Der Kanton verschiebt Kauf von umstrittenem Überwachungsgerät

4. Juli 2016

Wie heikel die Überwachung von Mobiltelefonen ist, darüber sind sich Regierung und Datenschützer uneins.

Basil Weingartner, Der Bund

Wenn die Kantonspolizei Mobiltelefone in Echtzeit orten und überwachen will, muss sie auch künftig ein Gerät anmieten - bei der Bundespolizei oder den Zürcher Kollegen. Der Grund: Die Polizeidirektion (POM) sieht vom geplanten Kauf eines eigenen Geräts, eines sogenannten Imsi-Catchers (siehe Kasten), ab. «Aus finanziellen Gründen», wie der Regierungsrat in seiner Antwort auf einen Vorstoss von Grossrat Hasim Sancar (Grüne) schreibt.

▶ [Gegebene Daten]:
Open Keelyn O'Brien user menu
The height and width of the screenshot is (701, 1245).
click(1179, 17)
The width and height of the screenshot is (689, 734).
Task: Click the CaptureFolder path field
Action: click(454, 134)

--

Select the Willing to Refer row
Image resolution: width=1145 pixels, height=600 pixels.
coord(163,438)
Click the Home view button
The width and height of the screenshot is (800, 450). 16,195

▶ [Aufgabe]: Schreib den Artikel über den verschobenen Kauf des Überwachungsgeräts weiter und setz direkt nach seinem letzten Satz an.

▶ [Ergebnis]:
Die Anschaffungskosten für ein einziges Gerät hätten 750'000 Franken betragen, eine Summe, deren Höhe in anderen Kantonen für Erstaunen sorgte. Letztlich war der Kauf nun aber auch dem Kanton Bern zu teuer. Zumal Kürzungen im Finanzplan vorgenommen wurden, wie POM-Generalsektretär Andreas Michel auf Anfrage sagt. In solchen Momenten müsse man «Prioritäten setzen» und entscheiden, was man am dringendsten benötige. Welche Konsequenzen der Nichtkauf für die polizeiliche Arbeit hat, ist unklar. Die Polizei will sich nicht zum Entscheid äussern, da dieser ein «politischer» sei. Klar ist, dass der Verzicht nicht endgültig ist: So sagt Michel, man hoffe auf sinkende Preise.

Datenschutz gewährleistet?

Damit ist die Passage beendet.